Inclusive design and design justice are two frameworks that do that. They center inclusion and justice in designs and, in particular, they center the voices and experiences of folks who have typically been marginalized by design. I first became aware of inclusive design through a superstar colleague, Jess Mitchell, who works at the Inclusive Design Research Centre. I learned about design justice through a book—called Design Justice—written by Sasha Costanza-Chock. Both Jess and Sasha are luminaries who have inspired and challenged me to think about inclusive design and design justice within the context of courses and curriculum and, more broadly, in higher education institutional contexts.
According to the Inclusive Design Research Centre, inclusive design is “design that considers the full range of human diversity with respect to ability, language, culture, gender, age, and other forms of human difference.” Design justice is defined by Sasha Constanza-Chock as a “framework for analysis and a growing community of practice looking to understand and more equitably distribute design’s benefits and burdens.” I think of both frameworks as providing strategies and mindsets that help us approach design intentionally and with a focus on inclusion and justice. In education, this means centering the perspectives of students who might be disenfranchised, harmed, or excluded by our designs. When we center the perspectives of marginalized students, rather than designing for (often by default) the students who are at the center of the wheel of power and privilege, we extend benefits to many students.
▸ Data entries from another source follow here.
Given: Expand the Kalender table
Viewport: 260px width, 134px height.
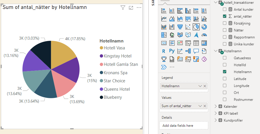Looking at the screenshot, I should coord(216,107).
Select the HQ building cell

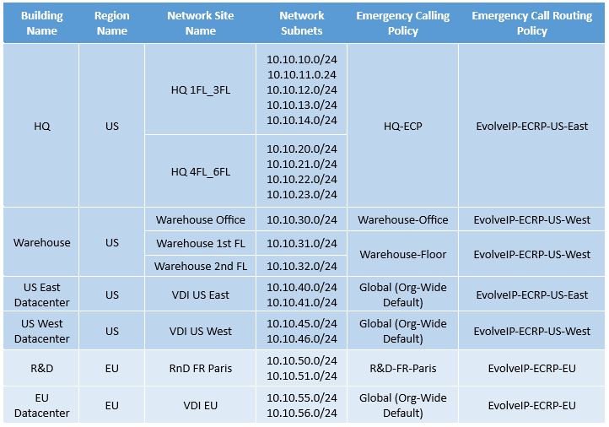coord(41,126)
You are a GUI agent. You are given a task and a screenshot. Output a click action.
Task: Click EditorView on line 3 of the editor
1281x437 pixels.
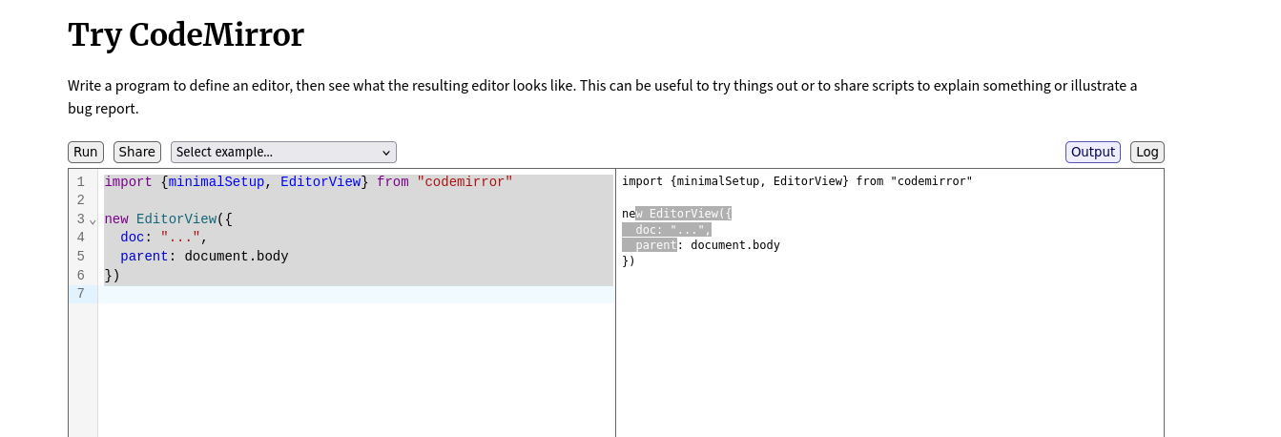tap(176, 219)
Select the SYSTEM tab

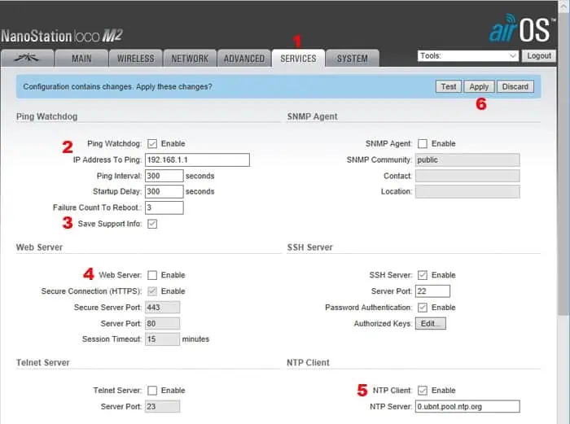[x=352, y=59]
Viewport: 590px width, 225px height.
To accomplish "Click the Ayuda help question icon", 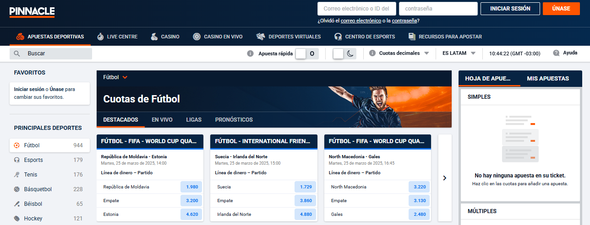I will click(556, 53).
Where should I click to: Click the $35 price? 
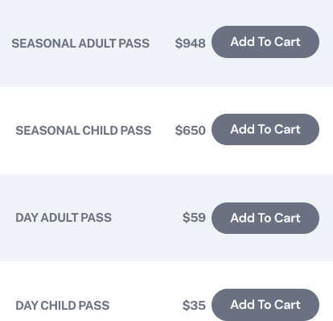point(194,306)
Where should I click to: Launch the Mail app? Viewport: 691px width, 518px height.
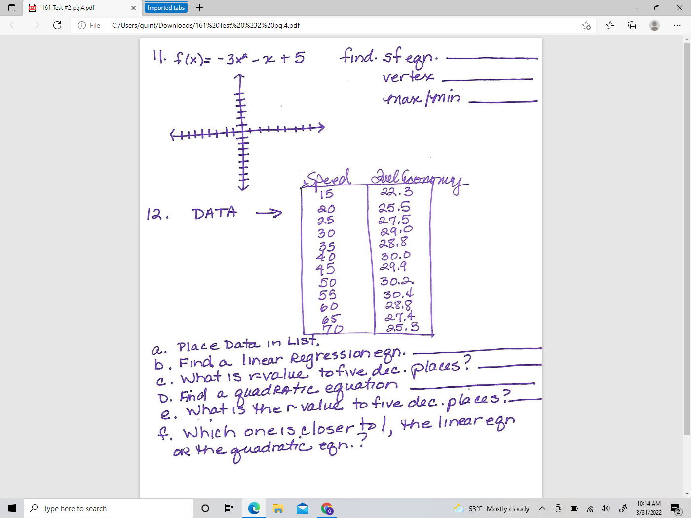(x=303, y=508)
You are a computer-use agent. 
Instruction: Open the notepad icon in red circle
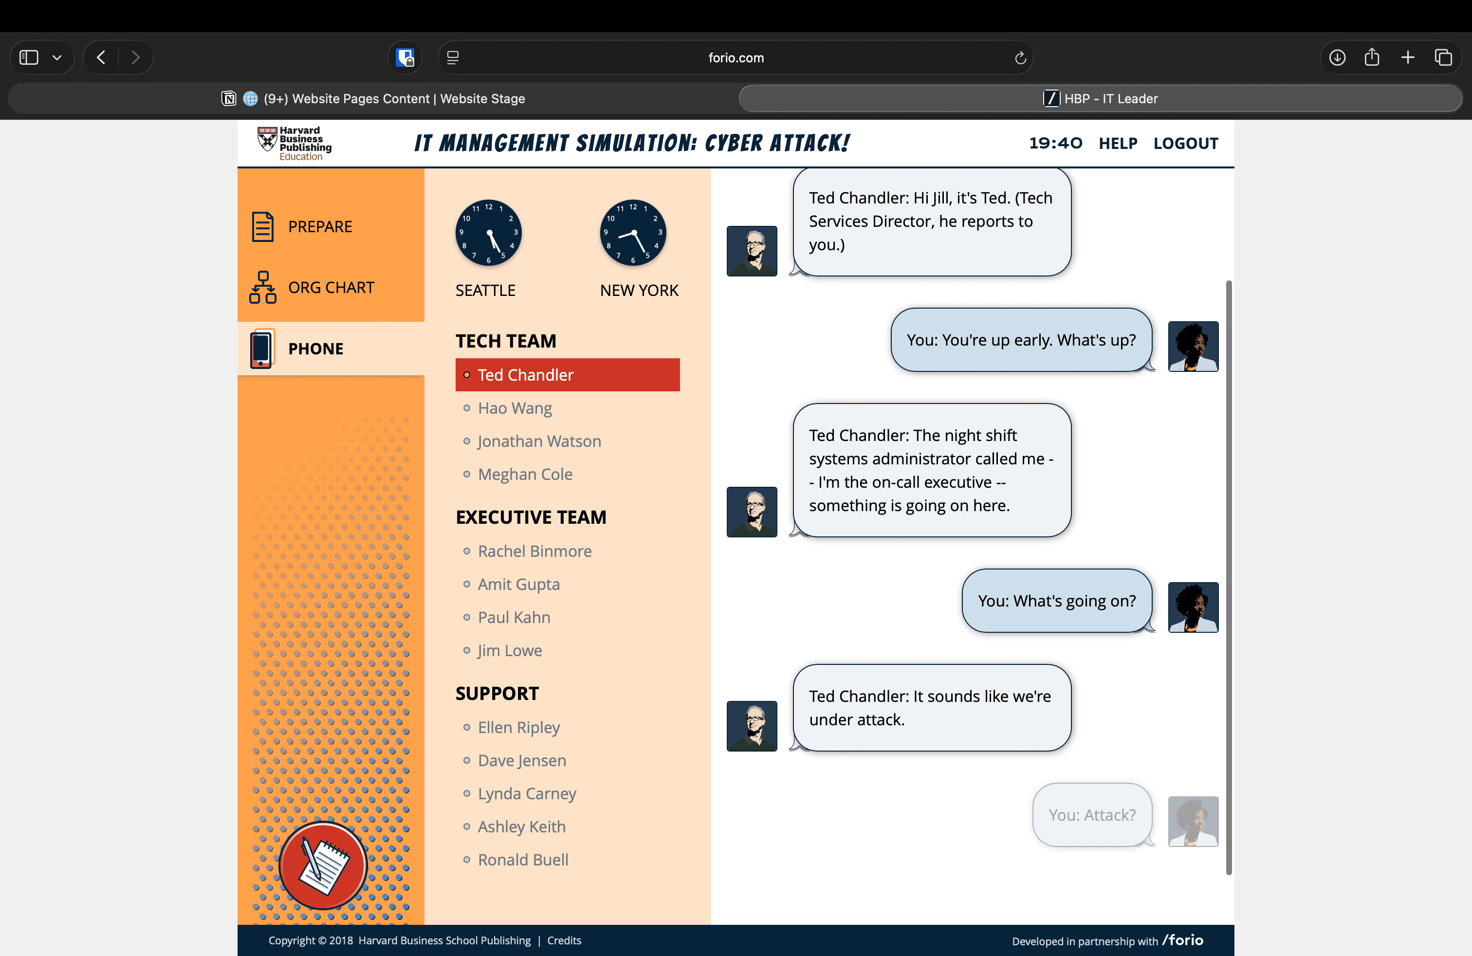(323, 865)
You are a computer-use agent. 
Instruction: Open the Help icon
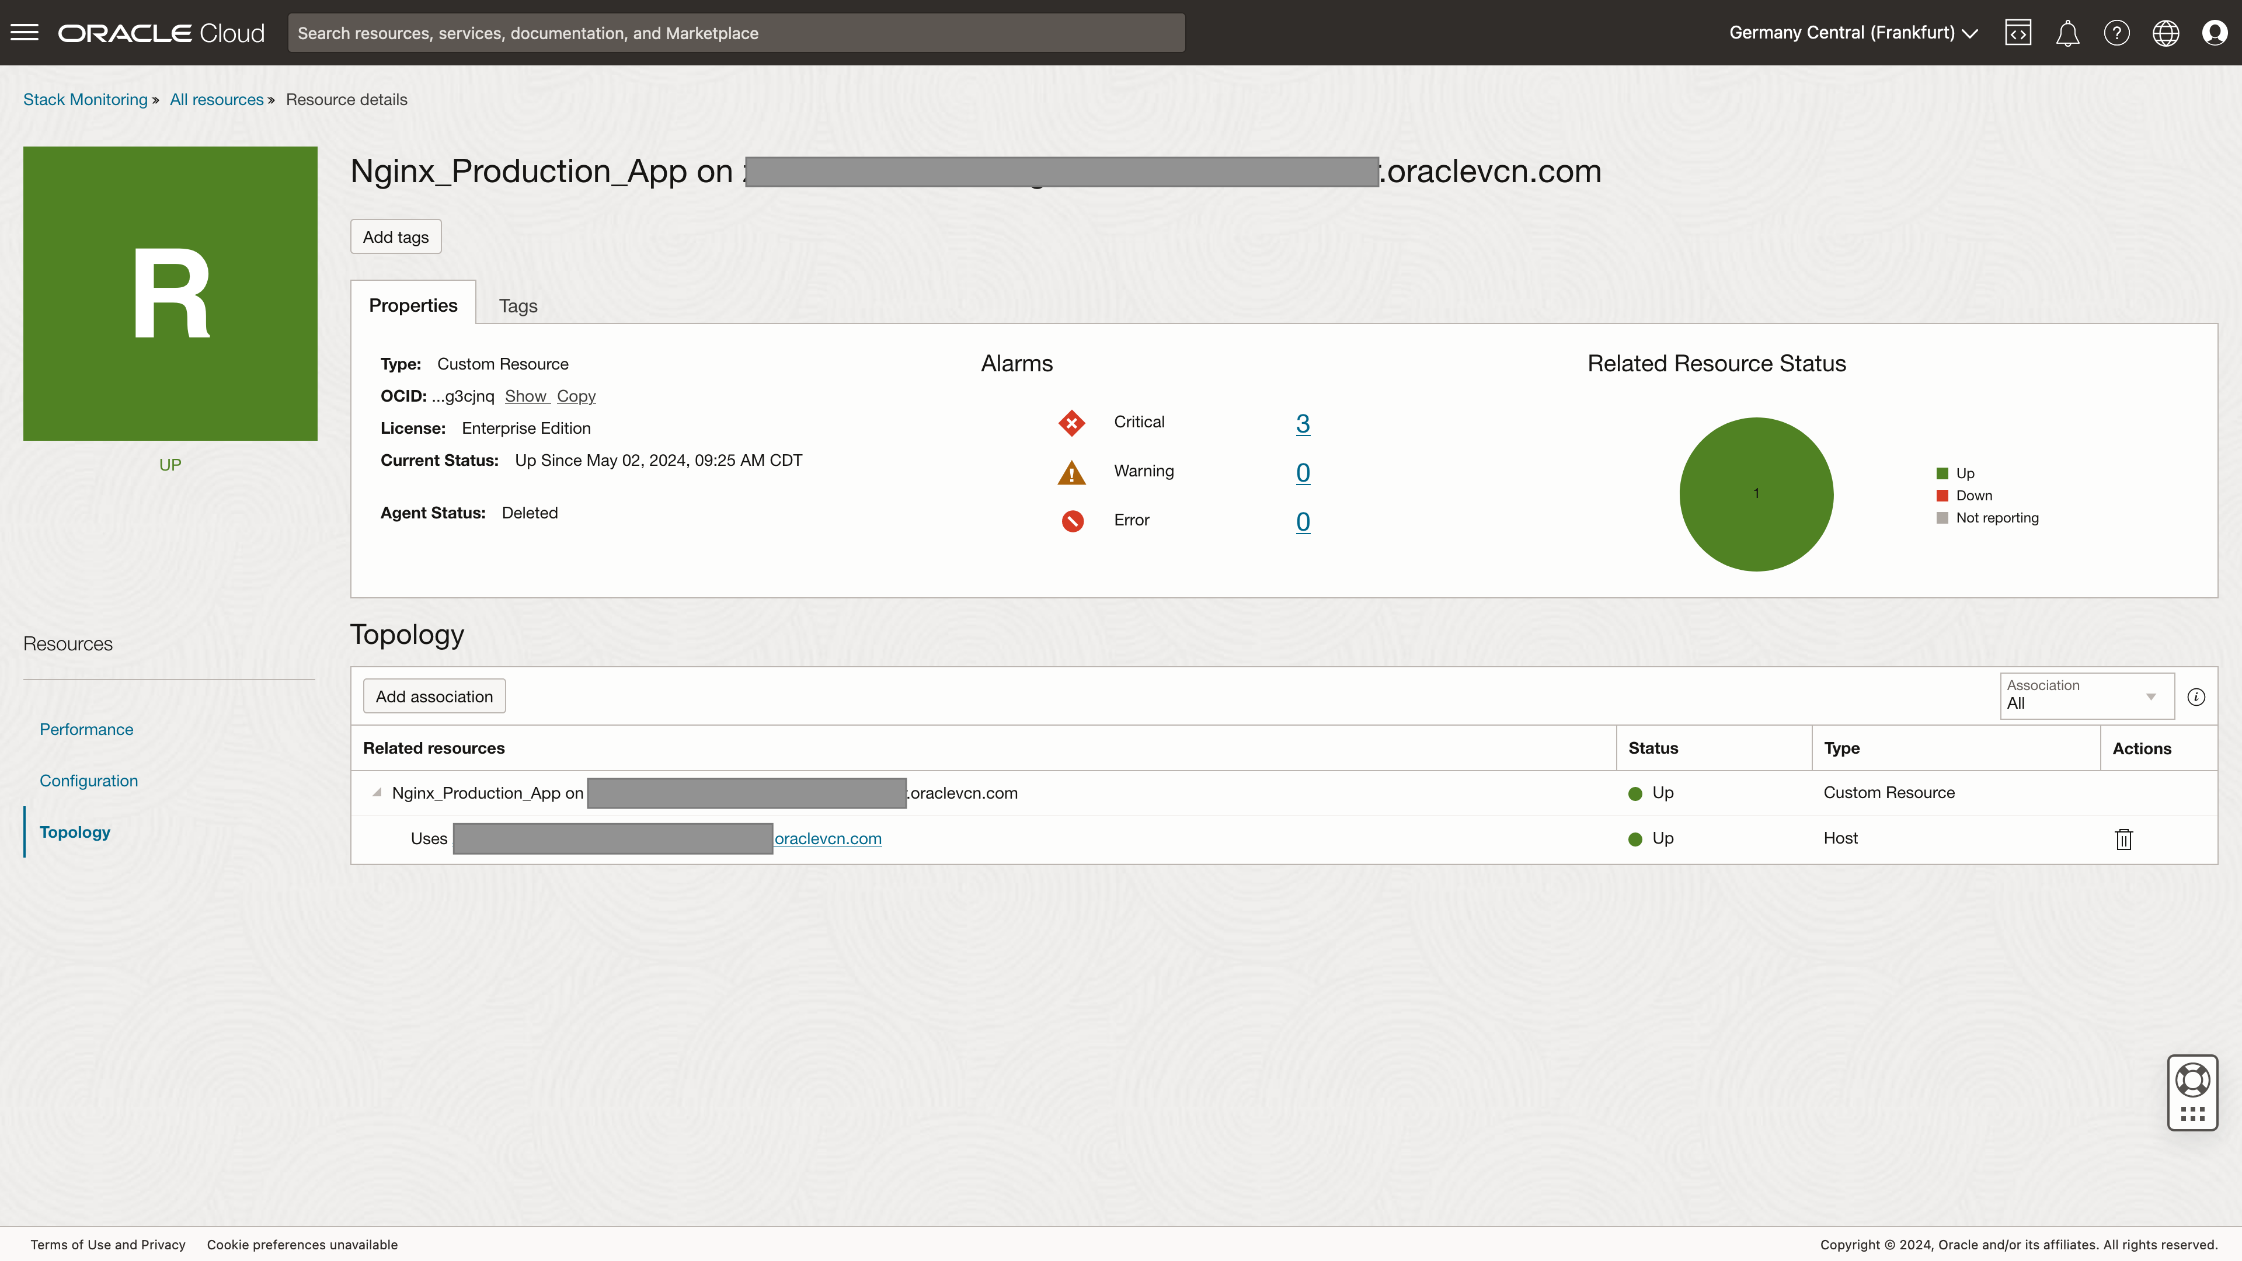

The COVID-19 pandemic has highlighted gaps in accessibility to learning. How can universities be part of the solution to eliminating those inequities?
My dear friends and colleagues Martha Burtis and Jesse Stommel noted the educational design problems that were impacting education well before the pandemic: (1) instructional design models rooted in a history of military training and now intricately tied to exploitative forms capitalism; (2) precarity in students’ lives, including a lack of support for basic needs, and (3) a lack of faculty support and pedagogical training. The pandemic not only exacerbated these issues, they argued, we regressed on these issues—moved in the wrong direction. Change will require a rethinking of all three areas—how we design courses, how we support our students, how we support our faculty (including re-evaluating reward systems that de-prioritize teaching and student support).
Inclusive design and design justice can help, especially in the design of courses and curriculum, but institutional change to realign priorities and change “the way we do things” will be very hard. At the very least, institutions need better mechanisms to identify and address inequities—very few institutions have in place mechanisms that help them notice and address inequities. Beyond noticing exclusion and inequities, we need to begin to transform our work—from the smallest moves in how we teach to the biggest moves involving changing the world around us.